WHAT TO DO - Search the records below for the string "computer" and copy each line where it turns up.

Stored items -

○ ○ ○ ○

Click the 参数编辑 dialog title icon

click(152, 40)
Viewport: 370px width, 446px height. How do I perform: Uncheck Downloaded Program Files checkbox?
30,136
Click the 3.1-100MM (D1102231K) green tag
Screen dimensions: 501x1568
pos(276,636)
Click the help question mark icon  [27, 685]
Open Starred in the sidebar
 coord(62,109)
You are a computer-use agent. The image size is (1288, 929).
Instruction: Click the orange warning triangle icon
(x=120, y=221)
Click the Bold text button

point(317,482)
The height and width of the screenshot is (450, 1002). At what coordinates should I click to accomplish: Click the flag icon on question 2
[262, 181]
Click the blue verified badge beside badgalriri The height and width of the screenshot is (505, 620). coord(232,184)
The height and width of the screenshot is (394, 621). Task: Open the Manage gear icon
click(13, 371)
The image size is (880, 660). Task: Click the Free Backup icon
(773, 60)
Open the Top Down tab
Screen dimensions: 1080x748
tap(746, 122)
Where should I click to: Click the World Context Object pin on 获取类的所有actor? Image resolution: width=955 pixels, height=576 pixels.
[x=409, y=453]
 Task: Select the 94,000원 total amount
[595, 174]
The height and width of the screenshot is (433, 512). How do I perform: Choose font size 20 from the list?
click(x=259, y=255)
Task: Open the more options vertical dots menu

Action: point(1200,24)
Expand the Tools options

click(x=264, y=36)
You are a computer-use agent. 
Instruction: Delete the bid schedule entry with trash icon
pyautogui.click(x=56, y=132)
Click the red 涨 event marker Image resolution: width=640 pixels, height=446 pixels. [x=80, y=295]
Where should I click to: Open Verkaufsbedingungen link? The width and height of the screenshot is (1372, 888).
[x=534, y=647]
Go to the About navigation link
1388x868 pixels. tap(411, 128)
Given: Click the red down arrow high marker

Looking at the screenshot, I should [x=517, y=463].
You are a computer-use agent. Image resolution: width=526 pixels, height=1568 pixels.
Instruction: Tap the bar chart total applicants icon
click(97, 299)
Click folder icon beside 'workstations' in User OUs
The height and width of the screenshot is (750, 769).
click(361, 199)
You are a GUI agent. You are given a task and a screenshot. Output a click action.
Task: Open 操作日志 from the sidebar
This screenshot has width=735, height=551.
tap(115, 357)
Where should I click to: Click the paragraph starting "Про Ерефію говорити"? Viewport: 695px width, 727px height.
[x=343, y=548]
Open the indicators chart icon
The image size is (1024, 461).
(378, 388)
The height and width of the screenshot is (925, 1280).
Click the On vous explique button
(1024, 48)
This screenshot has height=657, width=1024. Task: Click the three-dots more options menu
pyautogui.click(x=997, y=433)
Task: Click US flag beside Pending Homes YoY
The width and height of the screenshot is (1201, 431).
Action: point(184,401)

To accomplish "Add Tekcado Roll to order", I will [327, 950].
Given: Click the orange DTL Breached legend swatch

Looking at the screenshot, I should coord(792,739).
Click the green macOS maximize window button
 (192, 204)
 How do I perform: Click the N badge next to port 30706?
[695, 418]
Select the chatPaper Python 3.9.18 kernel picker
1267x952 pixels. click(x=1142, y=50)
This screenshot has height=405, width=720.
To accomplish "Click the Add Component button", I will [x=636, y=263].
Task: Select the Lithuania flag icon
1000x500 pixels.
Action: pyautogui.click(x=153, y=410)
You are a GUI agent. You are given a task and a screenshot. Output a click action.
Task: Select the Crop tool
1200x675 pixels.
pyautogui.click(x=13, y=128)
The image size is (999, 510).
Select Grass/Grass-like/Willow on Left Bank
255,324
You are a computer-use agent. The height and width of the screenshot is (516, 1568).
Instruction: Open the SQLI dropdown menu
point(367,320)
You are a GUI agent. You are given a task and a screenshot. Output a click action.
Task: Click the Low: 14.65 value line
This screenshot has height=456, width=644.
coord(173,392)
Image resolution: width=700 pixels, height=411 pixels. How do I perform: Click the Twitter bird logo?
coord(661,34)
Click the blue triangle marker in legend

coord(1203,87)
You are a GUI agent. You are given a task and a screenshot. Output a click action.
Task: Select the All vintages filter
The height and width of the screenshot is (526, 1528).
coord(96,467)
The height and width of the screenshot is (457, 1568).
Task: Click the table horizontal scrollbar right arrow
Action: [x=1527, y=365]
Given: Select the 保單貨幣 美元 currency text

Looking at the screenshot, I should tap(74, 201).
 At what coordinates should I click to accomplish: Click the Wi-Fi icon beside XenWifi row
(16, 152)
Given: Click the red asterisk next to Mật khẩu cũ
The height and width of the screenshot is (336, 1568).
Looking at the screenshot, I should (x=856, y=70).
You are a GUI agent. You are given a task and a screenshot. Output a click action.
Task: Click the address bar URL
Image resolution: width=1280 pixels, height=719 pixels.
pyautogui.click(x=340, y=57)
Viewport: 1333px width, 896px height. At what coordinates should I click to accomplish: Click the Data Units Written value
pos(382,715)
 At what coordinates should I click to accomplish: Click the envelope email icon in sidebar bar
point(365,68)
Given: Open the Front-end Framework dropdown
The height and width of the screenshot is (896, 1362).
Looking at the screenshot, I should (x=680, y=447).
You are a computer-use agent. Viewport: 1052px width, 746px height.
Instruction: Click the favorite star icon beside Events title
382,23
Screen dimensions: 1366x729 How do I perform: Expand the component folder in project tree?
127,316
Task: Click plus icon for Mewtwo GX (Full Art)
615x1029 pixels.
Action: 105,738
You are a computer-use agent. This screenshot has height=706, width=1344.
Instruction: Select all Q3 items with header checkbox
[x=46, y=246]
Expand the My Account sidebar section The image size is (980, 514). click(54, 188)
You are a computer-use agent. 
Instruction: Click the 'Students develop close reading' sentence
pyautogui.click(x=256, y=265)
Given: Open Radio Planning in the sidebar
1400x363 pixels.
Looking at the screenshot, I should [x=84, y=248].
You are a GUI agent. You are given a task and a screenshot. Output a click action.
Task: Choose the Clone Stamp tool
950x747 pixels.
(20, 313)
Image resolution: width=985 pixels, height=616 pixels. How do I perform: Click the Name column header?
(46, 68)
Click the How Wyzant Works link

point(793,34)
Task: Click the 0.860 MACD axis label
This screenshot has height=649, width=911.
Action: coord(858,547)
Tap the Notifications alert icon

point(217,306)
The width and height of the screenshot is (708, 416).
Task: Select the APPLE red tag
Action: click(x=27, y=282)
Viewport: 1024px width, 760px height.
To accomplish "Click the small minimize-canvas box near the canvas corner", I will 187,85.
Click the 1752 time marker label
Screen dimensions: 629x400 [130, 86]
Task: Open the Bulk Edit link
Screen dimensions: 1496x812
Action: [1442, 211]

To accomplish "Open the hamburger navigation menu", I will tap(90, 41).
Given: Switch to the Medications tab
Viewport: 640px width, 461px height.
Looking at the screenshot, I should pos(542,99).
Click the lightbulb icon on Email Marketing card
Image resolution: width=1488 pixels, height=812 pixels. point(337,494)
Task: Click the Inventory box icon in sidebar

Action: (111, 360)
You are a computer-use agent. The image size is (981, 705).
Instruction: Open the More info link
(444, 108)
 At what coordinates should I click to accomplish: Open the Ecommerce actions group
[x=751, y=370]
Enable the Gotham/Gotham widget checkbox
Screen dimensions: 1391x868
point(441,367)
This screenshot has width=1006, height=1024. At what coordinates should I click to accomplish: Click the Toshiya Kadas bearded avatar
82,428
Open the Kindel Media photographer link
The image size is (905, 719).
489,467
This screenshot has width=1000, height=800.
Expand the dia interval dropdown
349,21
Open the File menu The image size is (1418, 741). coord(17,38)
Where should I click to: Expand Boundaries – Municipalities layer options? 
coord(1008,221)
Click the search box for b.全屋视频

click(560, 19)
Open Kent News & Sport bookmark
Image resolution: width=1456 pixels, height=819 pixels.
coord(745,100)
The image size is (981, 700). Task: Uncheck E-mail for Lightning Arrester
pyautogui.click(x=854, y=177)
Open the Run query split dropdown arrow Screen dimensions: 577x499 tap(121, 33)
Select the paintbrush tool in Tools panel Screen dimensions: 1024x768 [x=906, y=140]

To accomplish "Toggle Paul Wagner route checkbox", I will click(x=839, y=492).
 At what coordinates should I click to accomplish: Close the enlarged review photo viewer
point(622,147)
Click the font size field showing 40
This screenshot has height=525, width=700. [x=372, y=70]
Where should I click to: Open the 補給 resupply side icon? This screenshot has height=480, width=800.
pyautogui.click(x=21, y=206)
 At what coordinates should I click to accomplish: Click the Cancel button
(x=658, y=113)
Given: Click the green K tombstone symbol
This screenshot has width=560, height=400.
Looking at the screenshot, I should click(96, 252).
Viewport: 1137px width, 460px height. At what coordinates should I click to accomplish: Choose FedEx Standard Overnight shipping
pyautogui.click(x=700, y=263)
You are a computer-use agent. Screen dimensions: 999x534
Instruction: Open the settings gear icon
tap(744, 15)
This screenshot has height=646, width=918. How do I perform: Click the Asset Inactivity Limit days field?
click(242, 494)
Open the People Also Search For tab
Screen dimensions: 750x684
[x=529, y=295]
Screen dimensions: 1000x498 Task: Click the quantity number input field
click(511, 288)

○ ○ ○ ○

PROBLEM SOLUTION -
You are a computer-use agent. The image size is (1288, 929).
You are a computer-use agent. 
You are a computer-use agent. Image resolution: width=526 pixels, height=1568 pixels.
You are a computer-use agent. The height and width of the screenshot is (516, 1568).
You are a computer-use agent. Viewport: 1052px width, 746px height.
You are a computer-use agent. This screenshot has height=706, width=1344.
You are a computer-use agent. 
You are a computer-use agent. The image size is (981, 705).
You are a computer-use agent. Screen dimensions: 999x534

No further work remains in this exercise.